April 14, 2009 / 2:35 PM / 10 years ago

MENA asset management to grow amid global crisis

DUBAI (Reuters) - The Middle East’s asset management sector is set to grow 15 percent per year to up to $300 billion by 2014 as investors seek new avenues for investing their money, fund manager Algebra Capital said on Monday.

Mohieddine Kronfol, managing director of Algebra Capital, speaks during the Reuters Islamic Banking Summit in Dubai April 14, 2009. REUTERS/Ahmed Jadallah

Fixed-income, which contributes less than 2-3 percent of regional assets compared with a majority in equity investments, could provide a “tremendous growth” opportunity if regulators and governments focus on creating the domestic demand for new issues, Managing Director Mohieddine Kronfol said.

“The asset management industry for the region, we expect it to grow at a compound annual growth rate of 15 percent in the next five years from $80 billion to $100 billion to at least $200-300 billion in next five years,” he told the Reuters Islamic Banking and Finance Summit in Dubai.

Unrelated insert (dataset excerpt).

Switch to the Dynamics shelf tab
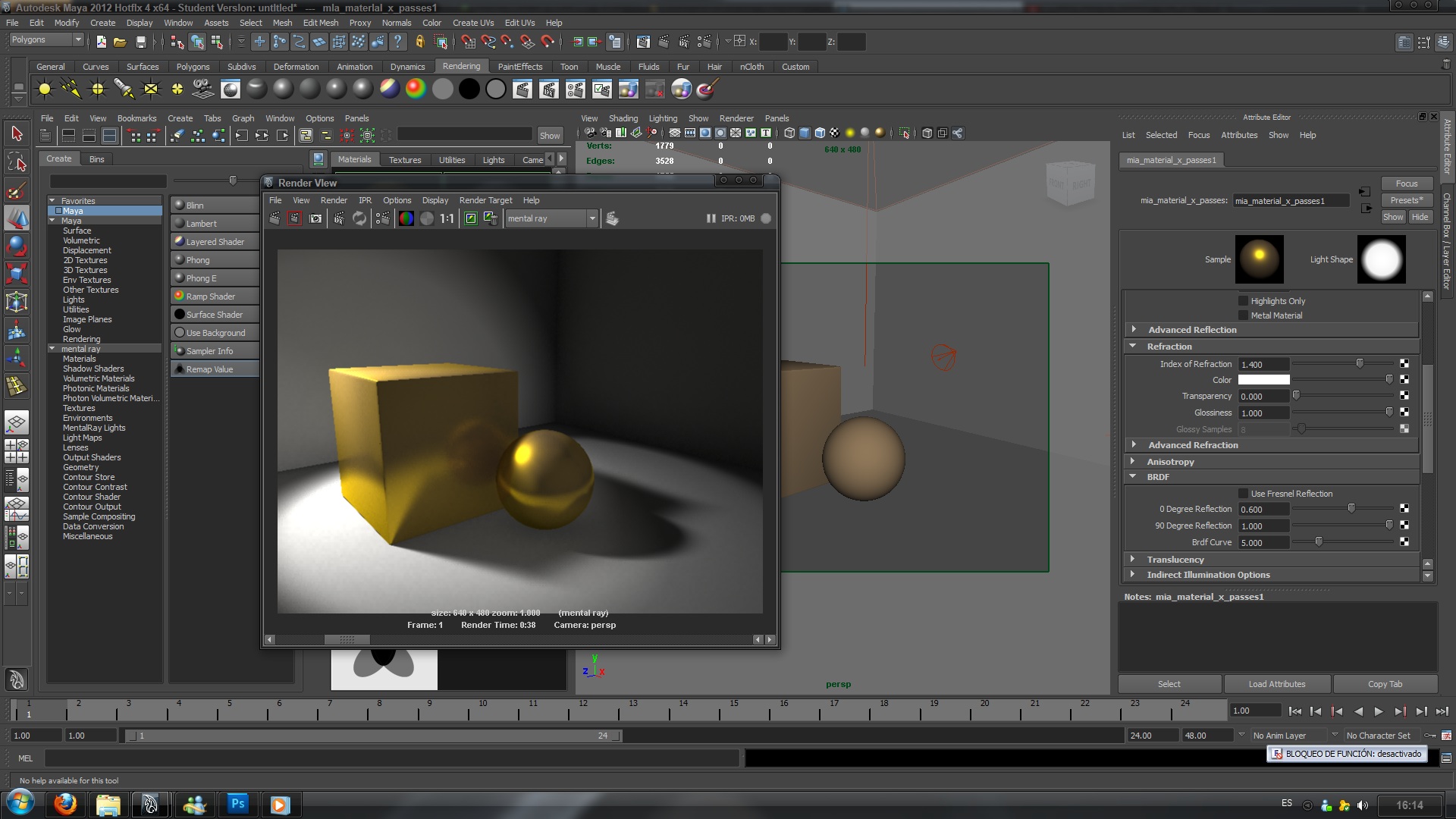This screenshot has width=1456, height=819. [x=407, y=67]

Retail investors are eager to find alternatives to equity investments after regional stock markets slumped as much as 70 percent last year, but many are still just “contemplating” whether to invest in fixed income or equity.

“How much more pain can you take,” Kronfol said. “Things are improving but they could improve a lot more.”

The Dubai-based fund manager, in which Franklin Resources Inc (BEN.N) holds a 40 percent stake, set up an Islamic-compliant fund with an initial size of $100 million last year to invest in securities in the Middle East, North Africa and Asia with Bahrain’s Elaf Bank.

It has so far raised about $30 million to be invested in fixed income for financial services companies, some holding companies, and Dubai “related names.”

Algebra and Franklin, which have jointly set up five products on the equity side, are now looking at setting up fixed-income products.

“The Islamic universe is important to Algebra...we want to work in the fixed-income space and we want to work in Islamic,” Kronfol said, declining to be more specific.